На сцену они надевали одинаковые темно–синие джинсы, черные рубашки и двуцветные парусиновые туфли; все, что им теперь было нужно, — это барабанщик, которого у них не было со времен расформирования «The Quarry Men». Они нашли некоего Томми Мура, водителя автопогрузчика в Garston Bottle Works. Его частые ночные смены и девушка, не отходившая от него ни на шаг, с самого начала не давали ему возможности всерьез заняться музыкой. На репетициях в квартире Стю на Гамбьер–террас «он приходил и занимался какими–то своими делами в задней комнате, — вспоминает Род Меррэй, другой жилец, — и, слава богу, он сваливал довольно рано — от его барабанов тряслись полы». Что интересно, приход Томми в группу совпал с началом принятия законных мер по ликвидации из квартир богемных элементов.
Томми — невозможно старый в свои двадцать шесть — подходил им до тех пор, пока не появился кто–нибудь более подходящий для этих юных кадров «с претензиями», «The Silver Beatles», которые растягивали слова и в разговоре кидались именами типа Модильяни и Кьеркегор; правда, через какое–то время любая «интеллектуальная» беседа скатывалась на обычный студенческий сленг. Не очень–то дружелюбный, Мур предпочитал серьезную компанию « Cass and the Cassanovas» или «Jerry and the Pacemakers» и прочих полупрофессионалов из рабочего класса, которые презрительно называли « The Silver Beatles» — «позерами».

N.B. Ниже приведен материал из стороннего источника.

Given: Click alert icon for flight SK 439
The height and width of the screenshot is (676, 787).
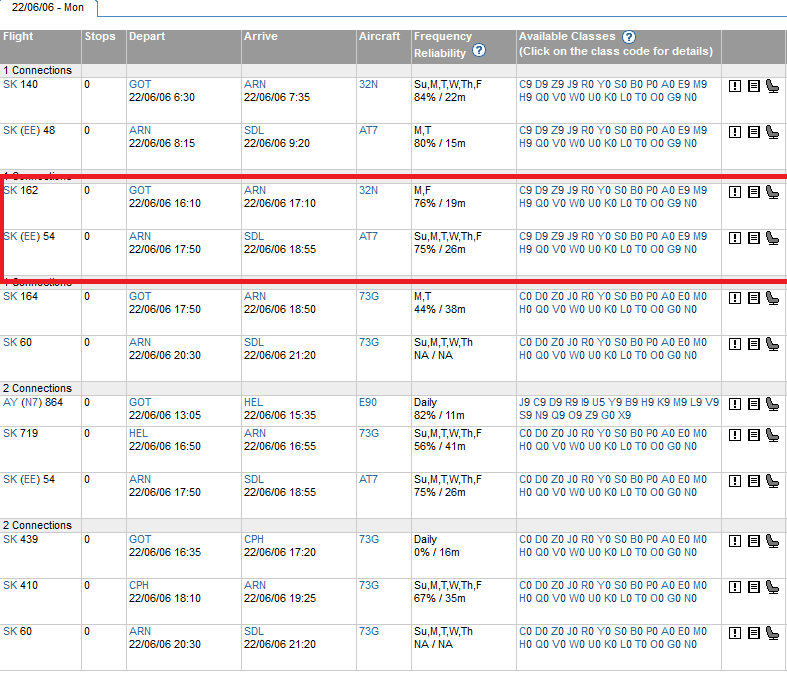Looking at the screenshot, I should tap(735, 541).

До известной степени Джон, Стюарт и, наиболее ощутимо, Пол играли на свой имидж. Название «Cayenne», например, было взято из сюрреалистической картины Рене Магритта «Daybreak in Cayenne» («Рассвет в Кайенне»). Признавая, что Сатклифф «привнес интеллектуальную атмосферу, которую мы с радостью поддержали», Маккартни был центральной фигурой в инциденте, произошедшем в гримерной, когда кто–то из другой группы грубо вмешался в «самодовольное» чтение русской поэзии: «Мы вели себя как настоящие битники. Я сейчас точно не помню ни одной строчки; кажется, это звучало примерно так: «Что день грядущий мне готовит, его мой взор напрасно…» — я делал это на полном серьезе. Остальная часть группы застыла в позе роденовского «Мыслителя». Они только и говорили, что «Хм–м, хм–м, нда, хм–м», а этот саксофонист начал распаковывать свой инструмент и прошептал: «Извините, что я вас перебиваю…» Да, мы частенько так прикалывались над людьми». Претензии Маккартни и Леннона на сочинительство также подвергались критике — в ту эпоху гораздо проще было сделать себе репутацию, выдавая рок–н–ролльные стандарты и самые свежие хиты. Одним из летних шлягеров шестидесятого года был «Three Steps to Heaven» Эдди Кокрейна, звезды американского «классического» рока, который, приехав в долгожданное турне по Британии, получил «в довесок» когорту местных разогревающих команд — в основном это была клиентура Ларри Парнса, одного из самых колоритных поп–менеджеров Туманного Альбиона.